• Task statement: Extract the material below without alteration, beginning at the line that contains "You are a GUI" and stopping after the line that contains "Action: (x=70, y=724)". Omit the pictures from your answer.

• Information provided:
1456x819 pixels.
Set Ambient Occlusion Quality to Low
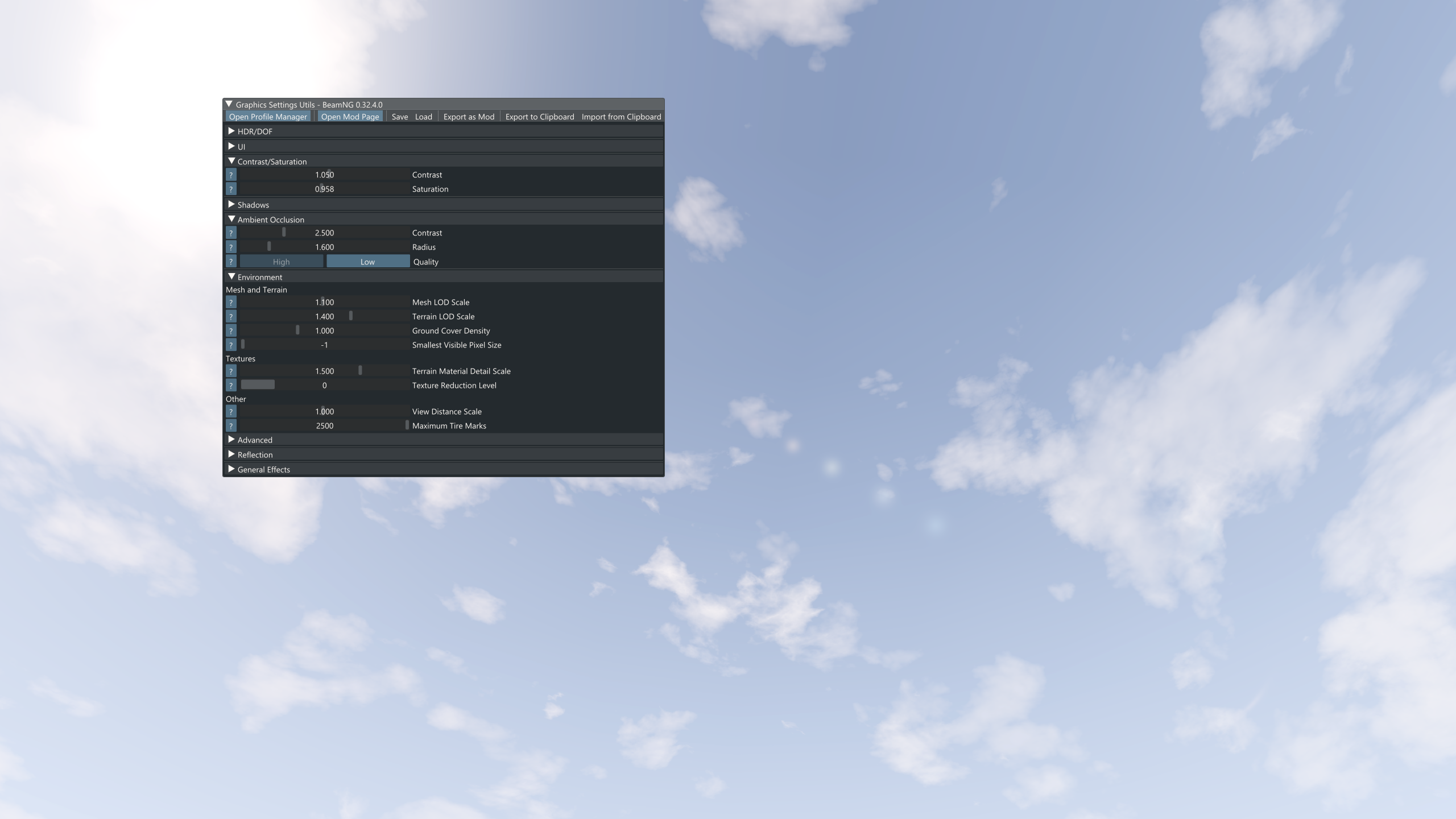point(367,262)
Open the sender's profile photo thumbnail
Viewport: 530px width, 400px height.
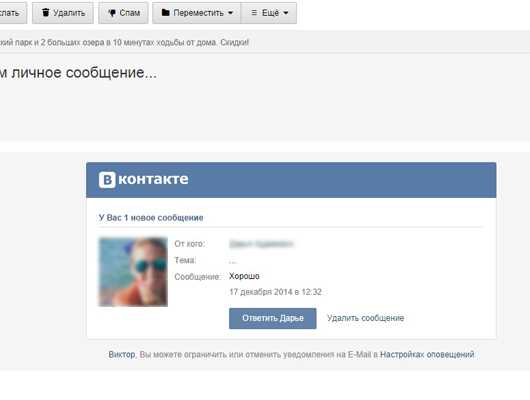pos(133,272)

--

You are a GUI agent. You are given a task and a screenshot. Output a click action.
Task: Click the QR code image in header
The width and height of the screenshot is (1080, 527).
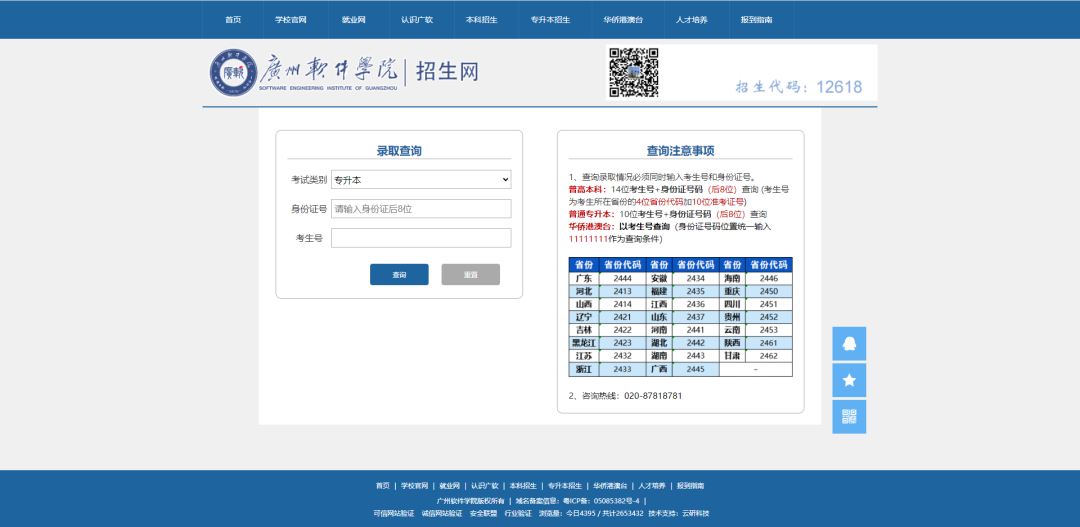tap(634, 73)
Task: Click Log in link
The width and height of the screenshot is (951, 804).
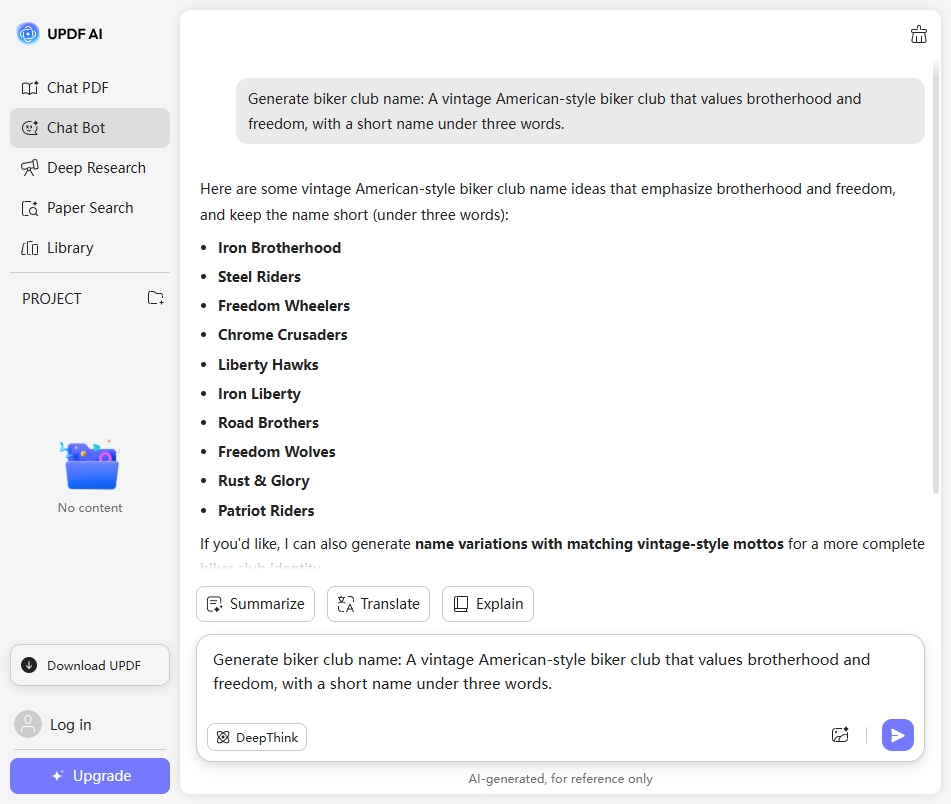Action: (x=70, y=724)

==

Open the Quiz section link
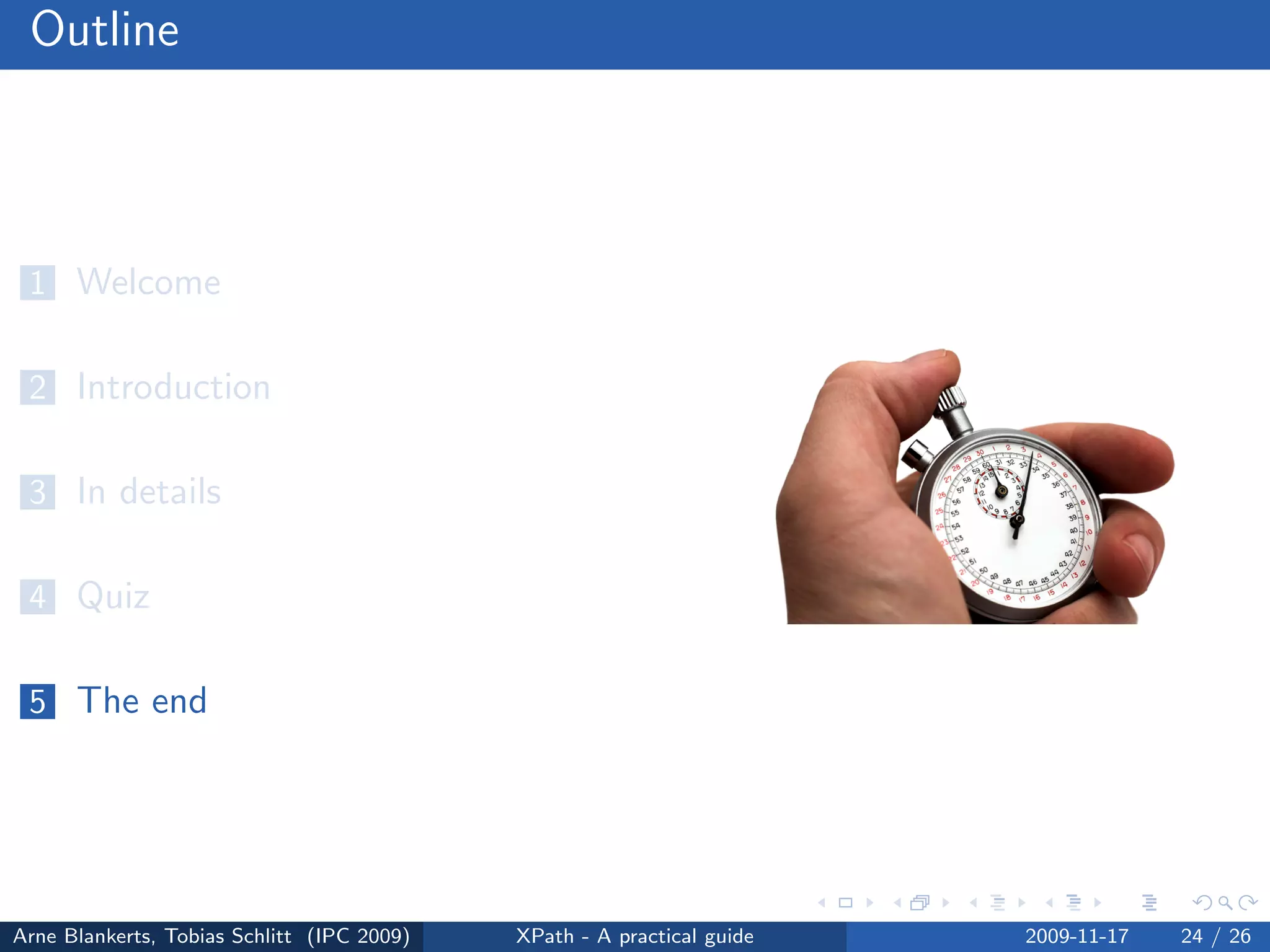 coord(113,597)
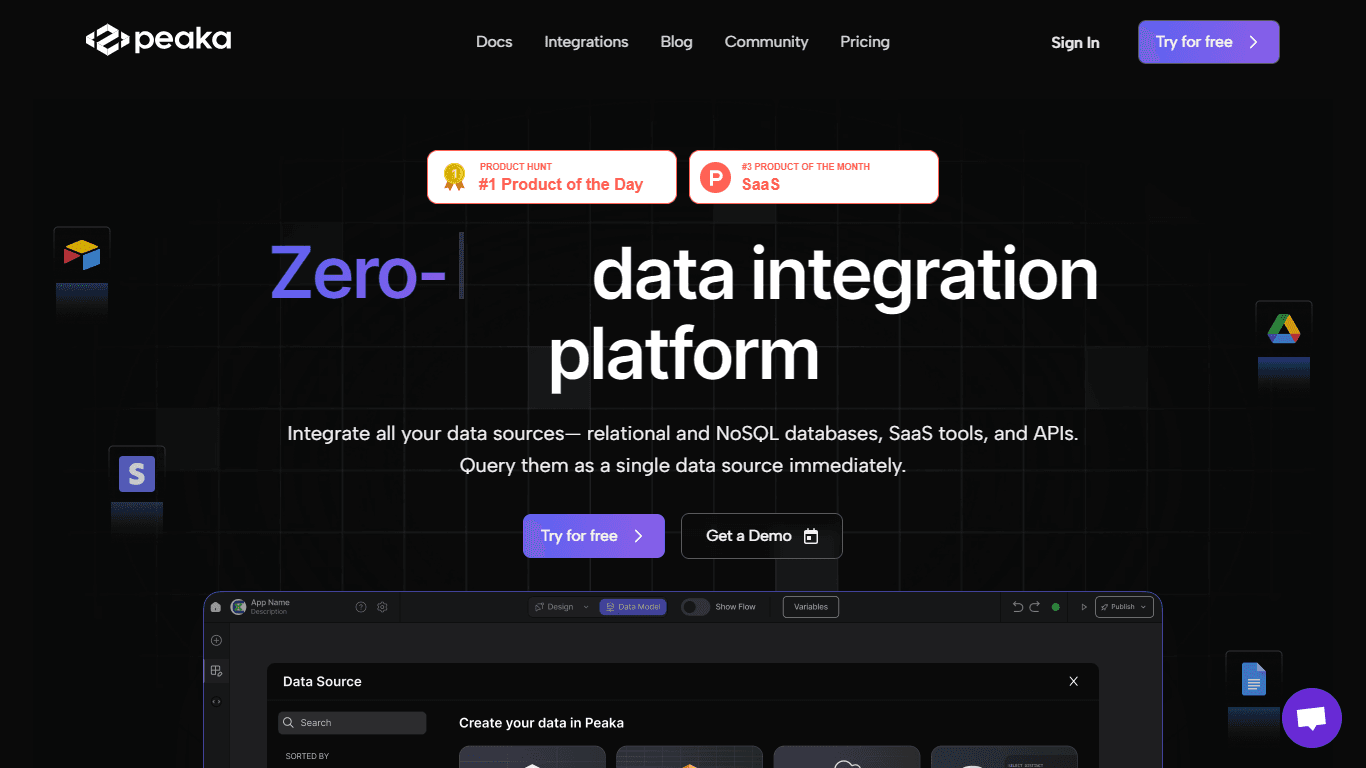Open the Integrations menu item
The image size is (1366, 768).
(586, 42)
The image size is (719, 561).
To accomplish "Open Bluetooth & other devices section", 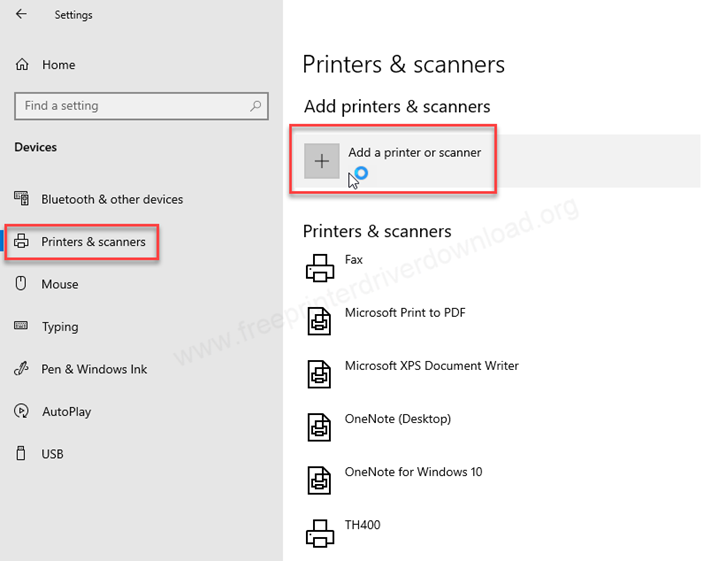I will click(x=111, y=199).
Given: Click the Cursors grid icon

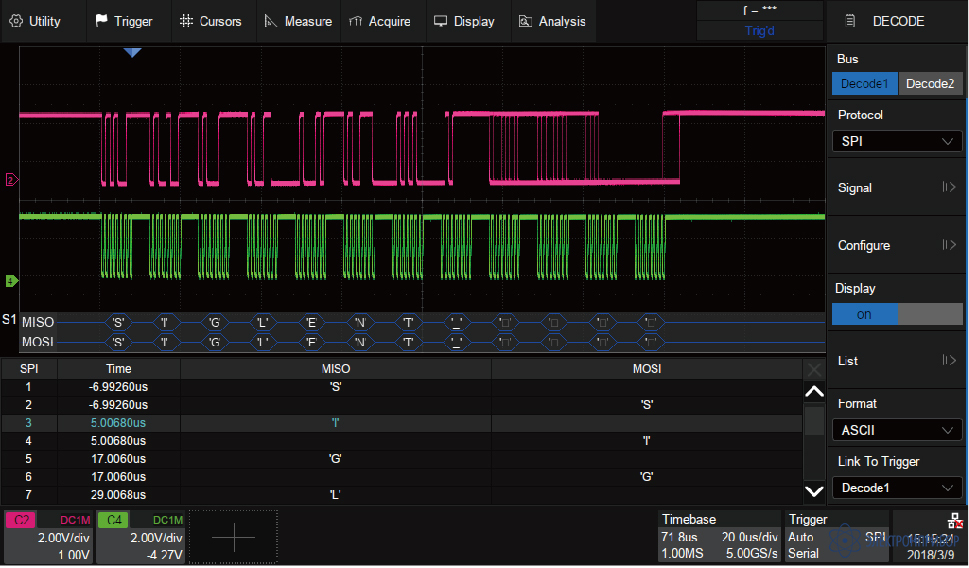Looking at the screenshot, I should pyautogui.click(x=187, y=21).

• Output below:
You are a GUI agent. You are given a task and a screenshot. Output a click action.
Task: Click the QR code image in header
The width and height of the screenshot is (1080, 527).
tap(634, 73)
Task: Click Log in link
The width and height of the screenshot is (951, 804).
Action: (x=70, y=724)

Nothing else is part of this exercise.